Cembra Money Bank AG
- Type: Joint-stock company
- ISIN: CH0225173167
- Industry: Financial services
- Founded: 2013; 13 years ago (initial public offering, formerly GE Money Bank)
- Headquarters: Altstetten (Zürich), Switzerland
- Key people: Holger Laubenthal (CEO) ; Franco Morra (Chairman);
- Number of employees: 865 (2024)
- Website: www.cembra.ch

= Cembra Money Bank =

Swiss credit institution listed on the Swiss stock exchange

Cembra Money Bank AG is a Swiss credit institution headquartered in Zurich-Altstetten. Cembra operated under the name GE Money Bank until its IPO in early November 2013 and was part of the General Electric Group. Since November 2013, the credit institution has been listed on the Swiss stock exchange. Its main shareholders are currently UBS Fund Management (Switzerland), Swisscanto Fondsleitung AG and BlackRock Inc.

== History ==
Bank Prokredit was founded in 1912. In 1998, it came under the wing of GE Capital, which, the year before, had already acquired another Swiss consumer credit business, Bank Aufina, founded in 1953. It was not until 2006 that Prokredit, which had previously belonged to UBS, and Bank Aufina merged under the name GE Money Bank.

This was followed by the IPO as Cembra Money Bank AG in the fall of 2013. The successful IPO is considered the first major IPO on the Swiss stock exchange in a long time. The name Cembra is derived from the Latin name for the Swiss stone pine pinus cembra and symbolizes the brand values of Cembra.
In 2019, Cembra acquired cashgate AG from the Aduno Group. In the first year of the COVID-19 pandemic (2020), accounts receivables dropped by 4% to CHF 6.3 billion.
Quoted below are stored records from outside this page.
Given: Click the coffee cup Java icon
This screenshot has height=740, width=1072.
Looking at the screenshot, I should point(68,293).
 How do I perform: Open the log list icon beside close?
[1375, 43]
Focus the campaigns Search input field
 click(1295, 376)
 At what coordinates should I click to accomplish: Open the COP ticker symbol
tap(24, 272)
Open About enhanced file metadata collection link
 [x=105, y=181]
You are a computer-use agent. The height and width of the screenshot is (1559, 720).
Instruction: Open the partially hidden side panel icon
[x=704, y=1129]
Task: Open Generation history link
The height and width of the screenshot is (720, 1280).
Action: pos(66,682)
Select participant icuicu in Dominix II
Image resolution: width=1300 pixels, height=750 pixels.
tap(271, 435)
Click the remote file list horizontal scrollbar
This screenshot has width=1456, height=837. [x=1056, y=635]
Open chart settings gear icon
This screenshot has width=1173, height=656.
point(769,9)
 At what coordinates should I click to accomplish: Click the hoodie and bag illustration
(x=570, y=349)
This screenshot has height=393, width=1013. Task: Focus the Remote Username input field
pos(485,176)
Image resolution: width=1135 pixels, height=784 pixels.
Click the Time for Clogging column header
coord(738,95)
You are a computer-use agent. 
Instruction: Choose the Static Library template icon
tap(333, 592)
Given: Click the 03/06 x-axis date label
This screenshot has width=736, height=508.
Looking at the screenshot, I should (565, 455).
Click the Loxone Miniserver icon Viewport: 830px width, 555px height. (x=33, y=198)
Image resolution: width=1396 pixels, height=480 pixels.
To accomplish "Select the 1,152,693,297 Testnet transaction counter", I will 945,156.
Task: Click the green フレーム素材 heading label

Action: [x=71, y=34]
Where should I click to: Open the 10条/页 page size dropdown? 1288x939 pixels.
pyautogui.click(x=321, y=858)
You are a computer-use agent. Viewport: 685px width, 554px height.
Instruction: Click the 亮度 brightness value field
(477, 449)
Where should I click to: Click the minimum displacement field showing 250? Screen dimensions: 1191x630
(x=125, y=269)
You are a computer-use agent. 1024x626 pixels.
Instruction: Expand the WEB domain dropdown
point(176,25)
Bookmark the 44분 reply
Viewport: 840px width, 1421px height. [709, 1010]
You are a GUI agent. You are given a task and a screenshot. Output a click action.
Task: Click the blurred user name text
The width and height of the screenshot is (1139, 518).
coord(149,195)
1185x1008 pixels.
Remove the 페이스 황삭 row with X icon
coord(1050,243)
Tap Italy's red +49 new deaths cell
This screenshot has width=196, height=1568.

In spring 2023, Cembra launched the new business unit CembraPay and bundled its subsidiaries Swissbilling and Byjuno into it. The launch of the new brand was a further step in the expansion of the Buy Now Pay Later (BNPL) business. As part of this strategy, Swissbilling's invoice payment service was also integrated into the Swiss mobile payment app TWINT as a pay later feature during checkout, thereby offering digitalized invoice payments directly within the app.

== Business areas ==
Cembra's product range includes personal loans, and auto leases and loans, credit cards, the insurance made available in this context, invoice financing and savings products.
The bank conducts its business in all parts of Switzerland through a network of branches, its online presence as well as credit card partners, independent intermediaries and car dealers. In July 2022 Cembra launched Certo!, its own credit card family.
All of the bank's cards can be used with Apple Pay, Google Pay, Samsung Pay, Garmin Pay, Fitbit Pay, and SwatchPay! and Click-to-Pay.

== Management ==
Holger Laubenthal is CEO and Franco Morra is chairman of the board of directors.